--- Listed records Enclosed Below ---

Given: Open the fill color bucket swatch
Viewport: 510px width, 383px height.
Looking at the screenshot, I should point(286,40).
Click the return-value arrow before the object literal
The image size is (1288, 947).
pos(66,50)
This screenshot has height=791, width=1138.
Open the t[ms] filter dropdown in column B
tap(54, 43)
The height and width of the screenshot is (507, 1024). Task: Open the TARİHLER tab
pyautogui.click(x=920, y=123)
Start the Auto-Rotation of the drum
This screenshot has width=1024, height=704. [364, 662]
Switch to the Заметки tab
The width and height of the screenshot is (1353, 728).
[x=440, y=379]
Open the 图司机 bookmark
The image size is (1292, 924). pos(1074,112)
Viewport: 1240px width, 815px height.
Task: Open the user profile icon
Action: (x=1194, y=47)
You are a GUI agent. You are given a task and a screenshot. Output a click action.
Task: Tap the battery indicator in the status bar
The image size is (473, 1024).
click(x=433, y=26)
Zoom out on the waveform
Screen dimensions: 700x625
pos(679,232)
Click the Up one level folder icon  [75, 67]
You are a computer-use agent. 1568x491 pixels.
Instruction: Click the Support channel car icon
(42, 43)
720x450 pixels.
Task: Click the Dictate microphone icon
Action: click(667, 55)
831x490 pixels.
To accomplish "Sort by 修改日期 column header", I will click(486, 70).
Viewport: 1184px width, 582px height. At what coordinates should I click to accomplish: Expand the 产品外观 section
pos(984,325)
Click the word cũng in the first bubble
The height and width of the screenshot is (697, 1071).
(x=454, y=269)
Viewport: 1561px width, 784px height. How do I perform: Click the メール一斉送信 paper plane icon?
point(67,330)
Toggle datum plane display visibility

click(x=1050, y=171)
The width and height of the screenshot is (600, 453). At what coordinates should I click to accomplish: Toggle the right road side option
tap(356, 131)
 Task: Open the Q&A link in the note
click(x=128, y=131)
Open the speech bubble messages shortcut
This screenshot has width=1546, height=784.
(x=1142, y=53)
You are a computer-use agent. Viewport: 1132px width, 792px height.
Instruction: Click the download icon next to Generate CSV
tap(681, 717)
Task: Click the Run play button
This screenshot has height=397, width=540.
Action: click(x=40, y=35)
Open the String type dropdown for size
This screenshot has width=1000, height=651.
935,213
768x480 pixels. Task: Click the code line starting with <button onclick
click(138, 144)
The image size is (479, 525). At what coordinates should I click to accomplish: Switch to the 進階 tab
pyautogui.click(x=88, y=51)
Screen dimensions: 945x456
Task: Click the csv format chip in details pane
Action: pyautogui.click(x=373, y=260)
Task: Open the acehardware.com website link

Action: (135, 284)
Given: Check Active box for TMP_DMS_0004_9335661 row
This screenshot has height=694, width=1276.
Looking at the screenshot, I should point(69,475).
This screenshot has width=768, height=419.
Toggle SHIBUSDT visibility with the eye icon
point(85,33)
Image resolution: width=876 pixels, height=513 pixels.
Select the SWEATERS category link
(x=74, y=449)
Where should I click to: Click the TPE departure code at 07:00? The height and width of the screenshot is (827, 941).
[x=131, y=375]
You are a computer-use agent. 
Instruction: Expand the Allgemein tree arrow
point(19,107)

--- End of Enclosed Listed records ---

**Try it**
Would you repeat, exactly and with nothing added, every line from the line containing "Given: Check Active" through the last line of the records above?

**Exercise response**
Given: Check Active box for TMP_DMS_0004_9335661 row
This screenshot has height=694, width=1276.
Looking at the screenshot, I should point(69,475).
This screenshot has width=768, height=419.
Toggle SHIBUSDT visibility with the eye icon
point(85,33)
Image resolution: width=876 pixels, height=513 pixels.
Select the SWEATERS category link
(x=74, y=449)
Where should I click to: Click the TPE departure code at 07:00? The height and width of the screenshot is (827, 941).
[x=131, y=375]
You are a computer-use agent. 
Instruction: Expand the Allgemein tree arrow
point(19,107)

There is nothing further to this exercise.